Monday, April 14, 2008

Zygmunt Krasiński
Count Napoleon Stanisław Adam Ludwik Zygmunt Krasiński (Paris, France, February 19, 1812February 23, 1859) is traditionally ranked with Mickiewicz and Słowacki as one of Poland's trio of great Romantic poets.

Life and work
Krasiński was the son of Wincenty Krasiński, of the aristocratic Krasiński family. He studied law in Warsaw (Warsaw University) and in Geneva, where he met Adam Mickiewicz.
Krasiński was more sociopolitically conservative than the other two poets. He is best known for his philosophical Messianist ideas.
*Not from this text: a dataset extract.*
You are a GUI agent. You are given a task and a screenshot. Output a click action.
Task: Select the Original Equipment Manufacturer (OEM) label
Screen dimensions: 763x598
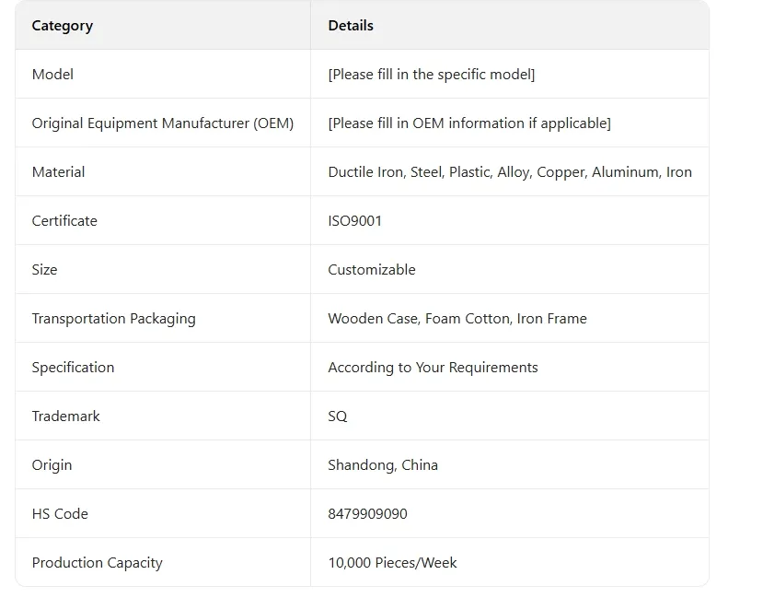pos(163,123)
His drama, Nie-boska Komedia (The Un-Divine Comedy, 1835), portrays the tragedy of an old-world aristocracy defeated by a new order of communism and democracy, and is a poetic prophecy of class conflict and of Russia's October Revolution (see also Okopy Świętej Trójcy); and his drama, Irydion (1836), deals, in the context of Christian ethics, with the struggle of a subjugated nation against its oppressor.
Krasiński's Agaj-Han (1834) is also well known in Poland. Later (1844-1848) he wrote Psalmy Przyszłości (Psalms of the Future).
He published much of his work anonymously.
Krasiński was married to Polish noblewoman and Countess Eliza Branicka (1820-1876). He married her on 26 July 1843.